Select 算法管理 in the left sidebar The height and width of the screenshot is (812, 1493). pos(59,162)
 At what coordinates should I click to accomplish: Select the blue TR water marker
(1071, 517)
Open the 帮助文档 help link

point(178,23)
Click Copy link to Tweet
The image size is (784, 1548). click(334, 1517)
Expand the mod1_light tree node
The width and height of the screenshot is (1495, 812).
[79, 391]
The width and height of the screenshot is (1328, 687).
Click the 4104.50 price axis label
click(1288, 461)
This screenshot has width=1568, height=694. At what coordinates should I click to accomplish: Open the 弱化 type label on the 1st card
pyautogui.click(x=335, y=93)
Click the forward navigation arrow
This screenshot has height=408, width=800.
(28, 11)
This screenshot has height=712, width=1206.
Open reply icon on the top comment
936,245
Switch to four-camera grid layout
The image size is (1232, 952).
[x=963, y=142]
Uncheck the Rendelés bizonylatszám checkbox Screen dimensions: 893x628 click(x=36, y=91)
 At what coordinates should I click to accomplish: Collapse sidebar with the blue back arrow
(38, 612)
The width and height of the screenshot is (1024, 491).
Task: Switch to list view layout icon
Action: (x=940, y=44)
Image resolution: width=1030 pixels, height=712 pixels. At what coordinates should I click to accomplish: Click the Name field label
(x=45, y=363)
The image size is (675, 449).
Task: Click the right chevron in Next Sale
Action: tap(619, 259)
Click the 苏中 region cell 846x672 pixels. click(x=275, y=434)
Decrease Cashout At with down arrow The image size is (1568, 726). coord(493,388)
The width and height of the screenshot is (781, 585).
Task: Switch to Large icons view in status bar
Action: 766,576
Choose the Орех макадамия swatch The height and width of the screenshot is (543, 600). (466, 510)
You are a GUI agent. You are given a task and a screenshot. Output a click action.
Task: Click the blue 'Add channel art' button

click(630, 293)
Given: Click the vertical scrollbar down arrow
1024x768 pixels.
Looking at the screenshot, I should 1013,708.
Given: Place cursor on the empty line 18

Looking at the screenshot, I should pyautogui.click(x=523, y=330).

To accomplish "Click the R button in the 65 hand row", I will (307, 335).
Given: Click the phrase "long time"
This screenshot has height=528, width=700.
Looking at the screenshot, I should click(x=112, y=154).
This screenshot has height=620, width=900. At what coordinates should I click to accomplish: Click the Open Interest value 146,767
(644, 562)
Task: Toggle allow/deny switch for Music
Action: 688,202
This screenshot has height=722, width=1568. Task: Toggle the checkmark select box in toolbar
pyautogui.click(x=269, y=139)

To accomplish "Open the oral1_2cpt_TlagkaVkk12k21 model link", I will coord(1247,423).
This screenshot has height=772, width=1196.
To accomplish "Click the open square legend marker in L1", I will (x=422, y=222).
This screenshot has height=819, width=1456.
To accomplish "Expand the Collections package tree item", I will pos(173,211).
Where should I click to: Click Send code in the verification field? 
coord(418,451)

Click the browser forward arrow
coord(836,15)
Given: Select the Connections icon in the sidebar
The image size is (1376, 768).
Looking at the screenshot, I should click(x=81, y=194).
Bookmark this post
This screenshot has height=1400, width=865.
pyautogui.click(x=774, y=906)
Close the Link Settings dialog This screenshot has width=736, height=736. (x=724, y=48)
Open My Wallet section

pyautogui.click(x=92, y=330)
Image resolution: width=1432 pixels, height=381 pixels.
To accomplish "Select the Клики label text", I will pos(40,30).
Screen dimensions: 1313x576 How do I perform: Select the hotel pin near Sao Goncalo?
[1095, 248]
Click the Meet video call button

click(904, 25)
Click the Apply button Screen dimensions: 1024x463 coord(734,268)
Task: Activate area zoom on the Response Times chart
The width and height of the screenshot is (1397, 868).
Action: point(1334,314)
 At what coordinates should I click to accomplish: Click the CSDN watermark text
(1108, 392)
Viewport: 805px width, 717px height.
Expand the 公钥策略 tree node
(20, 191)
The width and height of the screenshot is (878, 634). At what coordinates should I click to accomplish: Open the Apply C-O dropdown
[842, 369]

• _Enunciado_
Filtra las entradas de arriba y copia cada línea que contenga la cadena "Apply". Se distinguen mayúsculas y minúsculas.

• _Respuesta final_
Click the Apply button Screen dimensions: 1024x463 coord(734,268)
The width and height of the screenshot is (878, 634). At what coordinates should I click to accomplish: Open the Apply C-O dropdown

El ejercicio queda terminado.